───── Material for this task ─────
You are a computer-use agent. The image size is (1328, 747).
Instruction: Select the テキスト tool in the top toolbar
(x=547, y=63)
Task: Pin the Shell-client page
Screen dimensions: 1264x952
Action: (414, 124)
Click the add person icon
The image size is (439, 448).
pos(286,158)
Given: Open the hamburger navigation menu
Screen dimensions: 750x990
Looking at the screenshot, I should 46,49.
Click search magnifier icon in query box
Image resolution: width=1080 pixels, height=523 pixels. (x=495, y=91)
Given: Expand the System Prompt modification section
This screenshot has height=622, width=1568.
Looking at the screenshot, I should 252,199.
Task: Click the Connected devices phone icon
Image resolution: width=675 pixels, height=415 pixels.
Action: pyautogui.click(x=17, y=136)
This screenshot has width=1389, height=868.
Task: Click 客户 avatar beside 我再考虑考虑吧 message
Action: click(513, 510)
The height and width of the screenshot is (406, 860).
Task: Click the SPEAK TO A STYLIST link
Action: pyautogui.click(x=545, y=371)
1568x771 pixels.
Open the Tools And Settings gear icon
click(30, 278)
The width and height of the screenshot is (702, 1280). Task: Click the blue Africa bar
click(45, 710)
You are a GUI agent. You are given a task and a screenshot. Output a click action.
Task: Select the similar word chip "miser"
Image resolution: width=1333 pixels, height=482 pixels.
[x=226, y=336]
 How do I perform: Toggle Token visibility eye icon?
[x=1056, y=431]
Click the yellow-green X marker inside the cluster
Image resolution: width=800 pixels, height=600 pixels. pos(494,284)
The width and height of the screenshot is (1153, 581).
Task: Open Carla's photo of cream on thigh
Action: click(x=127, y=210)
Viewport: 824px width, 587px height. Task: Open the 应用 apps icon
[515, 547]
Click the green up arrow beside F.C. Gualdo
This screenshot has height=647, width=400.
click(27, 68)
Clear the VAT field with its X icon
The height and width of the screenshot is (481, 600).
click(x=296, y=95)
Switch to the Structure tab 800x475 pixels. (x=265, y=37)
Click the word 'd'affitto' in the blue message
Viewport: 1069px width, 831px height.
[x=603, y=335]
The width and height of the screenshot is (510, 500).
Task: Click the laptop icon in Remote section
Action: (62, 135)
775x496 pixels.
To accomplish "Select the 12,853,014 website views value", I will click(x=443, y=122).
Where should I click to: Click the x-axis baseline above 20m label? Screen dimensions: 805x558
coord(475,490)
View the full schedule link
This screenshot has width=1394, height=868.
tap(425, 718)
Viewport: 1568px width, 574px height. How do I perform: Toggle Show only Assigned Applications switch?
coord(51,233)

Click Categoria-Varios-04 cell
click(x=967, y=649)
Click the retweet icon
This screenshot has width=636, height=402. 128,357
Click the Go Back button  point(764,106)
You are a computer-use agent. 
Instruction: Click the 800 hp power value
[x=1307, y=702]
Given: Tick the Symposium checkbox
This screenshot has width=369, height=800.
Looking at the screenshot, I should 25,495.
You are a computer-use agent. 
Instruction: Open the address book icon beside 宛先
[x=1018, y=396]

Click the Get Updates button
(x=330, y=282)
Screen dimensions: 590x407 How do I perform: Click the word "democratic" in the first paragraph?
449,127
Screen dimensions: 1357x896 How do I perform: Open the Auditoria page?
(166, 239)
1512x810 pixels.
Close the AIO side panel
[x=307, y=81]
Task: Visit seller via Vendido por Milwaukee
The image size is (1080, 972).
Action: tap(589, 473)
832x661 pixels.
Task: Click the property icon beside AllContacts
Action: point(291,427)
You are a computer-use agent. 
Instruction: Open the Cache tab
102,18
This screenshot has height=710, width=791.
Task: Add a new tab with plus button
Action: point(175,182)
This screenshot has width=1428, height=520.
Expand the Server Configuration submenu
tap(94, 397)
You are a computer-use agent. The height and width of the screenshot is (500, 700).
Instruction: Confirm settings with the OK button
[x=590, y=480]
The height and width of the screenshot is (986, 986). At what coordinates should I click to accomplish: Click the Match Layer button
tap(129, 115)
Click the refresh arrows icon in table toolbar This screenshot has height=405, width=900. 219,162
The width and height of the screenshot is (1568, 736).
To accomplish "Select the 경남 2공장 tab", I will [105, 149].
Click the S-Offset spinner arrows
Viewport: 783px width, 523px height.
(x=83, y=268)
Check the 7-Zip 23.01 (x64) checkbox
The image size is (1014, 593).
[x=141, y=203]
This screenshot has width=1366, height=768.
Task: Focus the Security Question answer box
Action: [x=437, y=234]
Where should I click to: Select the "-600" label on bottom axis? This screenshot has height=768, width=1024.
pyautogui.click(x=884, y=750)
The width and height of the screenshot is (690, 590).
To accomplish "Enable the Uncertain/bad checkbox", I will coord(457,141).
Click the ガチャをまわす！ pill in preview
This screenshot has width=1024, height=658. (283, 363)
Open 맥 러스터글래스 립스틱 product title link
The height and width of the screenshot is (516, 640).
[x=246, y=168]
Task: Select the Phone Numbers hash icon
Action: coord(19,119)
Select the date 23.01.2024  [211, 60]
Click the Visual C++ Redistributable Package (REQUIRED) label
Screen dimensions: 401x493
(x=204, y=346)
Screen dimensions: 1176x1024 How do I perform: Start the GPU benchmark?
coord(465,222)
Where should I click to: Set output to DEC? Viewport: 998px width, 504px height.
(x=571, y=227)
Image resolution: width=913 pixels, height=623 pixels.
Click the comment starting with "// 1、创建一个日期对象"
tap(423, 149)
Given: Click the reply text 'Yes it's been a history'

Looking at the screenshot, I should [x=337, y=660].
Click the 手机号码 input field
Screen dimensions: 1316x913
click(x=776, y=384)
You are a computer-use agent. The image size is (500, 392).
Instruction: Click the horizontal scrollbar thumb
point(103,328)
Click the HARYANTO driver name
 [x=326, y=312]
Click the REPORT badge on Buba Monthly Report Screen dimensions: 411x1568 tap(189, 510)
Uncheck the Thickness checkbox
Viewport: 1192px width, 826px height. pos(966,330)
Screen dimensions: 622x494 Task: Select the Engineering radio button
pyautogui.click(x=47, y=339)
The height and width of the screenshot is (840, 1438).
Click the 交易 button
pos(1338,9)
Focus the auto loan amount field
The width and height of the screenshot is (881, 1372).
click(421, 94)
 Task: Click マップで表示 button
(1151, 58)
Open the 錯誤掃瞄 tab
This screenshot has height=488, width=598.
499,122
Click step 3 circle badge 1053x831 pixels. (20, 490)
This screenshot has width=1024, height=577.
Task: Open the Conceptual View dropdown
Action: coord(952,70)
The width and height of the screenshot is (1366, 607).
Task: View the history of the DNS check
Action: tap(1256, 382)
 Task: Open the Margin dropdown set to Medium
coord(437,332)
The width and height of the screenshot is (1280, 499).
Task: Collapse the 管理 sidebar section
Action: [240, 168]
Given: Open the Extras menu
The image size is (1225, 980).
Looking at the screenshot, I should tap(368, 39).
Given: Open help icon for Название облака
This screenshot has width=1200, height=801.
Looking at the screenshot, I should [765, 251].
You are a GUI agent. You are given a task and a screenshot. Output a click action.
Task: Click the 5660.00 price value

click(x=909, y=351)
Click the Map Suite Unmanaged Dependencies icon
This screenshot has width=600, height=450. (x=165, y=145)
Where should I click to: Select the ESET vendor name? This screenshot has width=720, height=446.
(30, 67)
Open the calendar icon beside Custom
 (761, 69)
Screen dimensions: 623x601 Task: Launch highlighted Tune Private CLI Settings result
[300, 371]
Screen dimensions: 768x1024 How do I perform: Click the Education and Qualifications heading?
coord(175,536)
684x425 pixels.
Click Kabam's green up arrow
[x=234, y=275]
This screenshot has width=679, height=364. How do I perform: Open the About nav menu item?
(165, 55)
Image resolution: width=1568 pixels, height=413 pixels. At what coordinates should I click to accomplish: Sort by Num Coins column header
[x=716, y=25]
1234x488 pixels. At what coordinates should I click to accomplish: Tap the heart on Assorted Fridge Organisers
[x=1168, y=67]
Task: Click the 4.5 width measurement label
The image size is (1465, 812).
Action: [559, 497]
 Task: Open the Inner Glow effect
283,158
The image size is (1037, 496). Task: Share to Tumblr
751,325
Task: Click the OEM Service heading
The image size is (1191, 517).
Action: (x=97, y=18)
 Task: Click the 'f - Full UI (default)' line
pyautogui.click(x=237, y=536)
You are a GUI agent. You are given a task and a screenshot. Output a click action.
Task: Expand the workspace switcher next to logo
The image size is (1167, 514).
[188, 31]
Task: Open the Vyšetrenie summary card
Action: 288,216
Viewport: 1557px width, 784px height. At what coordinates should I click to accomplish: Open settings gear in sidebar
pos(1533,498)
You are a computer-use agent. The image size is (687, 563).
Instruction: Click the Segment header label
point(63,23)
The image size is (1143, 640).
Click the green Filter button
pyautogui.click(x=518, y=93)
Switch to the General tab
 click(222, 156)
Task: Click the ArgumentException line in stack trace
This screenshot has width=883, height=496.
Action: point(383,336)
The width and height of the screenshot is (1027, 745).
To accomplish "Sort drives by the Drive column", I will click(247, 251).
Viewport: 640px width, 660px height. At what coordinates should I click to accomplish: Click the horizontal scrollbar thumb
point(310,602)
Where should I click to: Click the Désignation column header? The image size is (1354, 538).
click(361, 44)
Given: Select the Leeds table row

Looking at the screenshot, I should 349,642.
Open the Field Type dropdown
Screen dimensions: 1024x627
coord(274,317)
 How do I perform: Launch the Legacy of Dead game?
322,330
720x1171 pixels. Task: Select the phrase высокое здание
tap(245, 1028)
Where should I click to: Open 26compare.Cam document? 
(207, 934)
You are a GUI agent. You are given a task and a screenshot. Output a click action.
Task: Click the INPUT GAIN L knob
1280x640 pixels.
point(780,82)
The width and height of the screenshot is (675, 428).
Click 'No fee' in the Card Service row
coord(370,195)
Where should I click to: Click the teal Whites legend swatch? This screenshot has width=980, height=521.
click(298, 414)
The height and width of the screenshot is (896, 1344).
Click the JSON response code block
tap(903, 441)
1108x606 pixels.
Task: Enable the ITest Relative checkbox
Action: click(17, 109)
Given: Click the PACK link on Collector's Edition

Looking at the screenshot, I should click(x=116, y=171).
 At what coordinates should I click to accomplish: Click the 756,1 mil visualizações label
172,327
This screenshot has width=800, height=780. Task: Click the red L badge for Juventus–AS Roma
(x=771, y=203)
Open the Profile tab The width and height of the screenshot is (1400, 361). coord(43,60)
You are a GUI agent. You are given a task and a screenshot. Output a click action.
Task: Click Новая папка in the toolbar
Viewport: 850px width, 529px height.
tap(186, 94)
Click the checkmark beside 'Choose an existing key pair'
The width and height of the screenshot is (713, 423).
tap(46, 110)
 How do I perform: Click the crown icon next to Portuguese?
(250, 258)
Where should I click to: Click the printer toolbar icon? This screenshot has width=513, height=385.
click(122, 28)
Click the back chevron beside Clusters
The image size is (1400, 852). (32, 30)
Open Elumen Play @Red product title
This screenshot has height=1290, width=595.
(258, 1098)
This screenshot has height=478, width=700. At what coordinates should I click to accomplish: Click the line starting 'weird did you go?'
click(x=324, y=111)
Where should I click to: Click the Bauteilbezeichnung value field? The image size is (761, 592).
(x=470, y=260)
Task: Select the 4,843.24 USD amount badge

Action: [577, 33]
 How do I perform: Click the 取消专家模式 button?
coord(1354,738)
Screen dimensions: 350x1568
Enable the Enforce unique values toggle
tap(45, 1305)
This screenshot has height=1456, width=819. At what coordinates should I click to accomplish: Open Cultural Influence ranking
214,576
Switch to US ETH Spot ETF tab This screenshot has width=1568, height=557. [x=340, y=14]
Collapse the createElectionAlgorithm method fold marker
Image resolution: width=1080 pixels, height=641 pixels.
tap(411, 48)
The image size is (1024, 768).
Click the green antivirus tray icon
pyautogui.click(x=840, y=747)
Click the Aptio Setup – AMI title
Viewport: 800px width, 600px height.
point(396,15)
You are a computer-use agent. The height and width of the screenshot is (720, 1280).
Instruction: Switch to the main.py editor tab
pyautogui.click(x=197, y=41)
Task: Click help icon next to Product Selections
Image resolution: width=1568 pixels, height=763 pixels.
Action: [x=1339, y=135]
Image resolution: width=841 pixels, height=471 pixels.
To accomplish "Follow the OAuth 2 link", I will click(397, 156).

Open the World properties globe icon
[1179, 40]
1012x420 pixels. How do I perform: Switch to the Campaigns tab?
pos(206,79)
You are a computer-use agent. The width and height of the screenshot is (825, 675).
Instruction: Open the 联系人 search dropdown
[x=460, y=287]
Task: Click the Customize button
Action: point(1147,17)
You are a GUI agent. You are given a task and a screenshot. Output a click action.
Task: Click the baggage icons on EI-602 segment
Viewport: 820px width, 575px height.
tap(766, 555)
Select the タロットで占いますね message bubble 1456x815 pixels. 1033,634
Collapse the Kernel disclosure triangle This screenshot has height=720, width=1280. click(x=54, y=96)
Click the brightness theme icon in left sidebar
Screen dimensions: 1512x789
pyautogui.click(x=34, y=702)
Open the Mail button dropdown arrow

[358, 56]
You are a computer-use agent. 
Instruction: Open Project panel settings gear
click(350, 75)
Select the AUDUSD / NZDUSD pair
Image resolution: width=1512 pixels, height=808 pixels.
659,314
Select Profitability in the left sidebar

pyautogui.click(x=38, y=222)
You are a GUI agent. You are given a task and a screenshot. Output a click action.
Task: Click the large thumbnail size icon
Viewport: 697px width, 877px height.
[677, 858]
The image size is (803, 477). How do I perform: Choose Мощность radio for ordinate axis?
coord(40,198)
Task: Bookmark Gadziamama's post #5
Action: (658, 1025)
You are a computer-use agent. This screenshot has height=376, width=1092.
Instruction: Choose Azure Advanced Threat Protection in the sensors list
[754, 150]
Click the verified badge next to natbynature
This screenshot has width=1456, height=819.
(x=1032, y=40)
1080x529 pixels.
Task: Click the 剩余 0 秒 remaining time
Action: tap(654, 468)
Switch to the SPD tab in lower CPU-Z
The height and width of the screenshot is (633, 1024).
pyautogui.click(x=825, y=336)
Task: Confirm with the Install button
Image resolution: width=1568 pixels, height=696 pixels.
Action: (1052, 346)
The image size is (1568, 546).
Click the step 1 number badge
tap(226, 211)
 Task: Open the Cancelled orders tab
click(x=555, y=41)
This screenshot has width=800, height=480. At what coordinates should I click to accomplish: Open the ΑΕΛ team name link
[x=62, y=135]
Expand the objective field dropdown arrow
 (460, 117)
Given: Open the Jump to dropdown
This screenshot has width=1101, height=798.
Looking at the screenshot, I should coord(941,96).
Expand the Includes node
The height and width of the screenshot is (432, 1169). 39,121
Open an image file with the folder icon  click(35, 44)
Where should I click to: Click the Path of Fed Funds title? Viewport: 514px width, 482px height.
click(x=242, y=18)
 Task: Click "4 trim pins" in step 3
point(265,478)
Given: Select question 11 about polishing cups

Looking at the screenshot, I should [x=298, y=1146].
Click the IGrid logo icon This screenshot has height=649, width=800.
─────
The task:
Scan the entries for lines with the string "help". Report only how many there are.

Written response:
2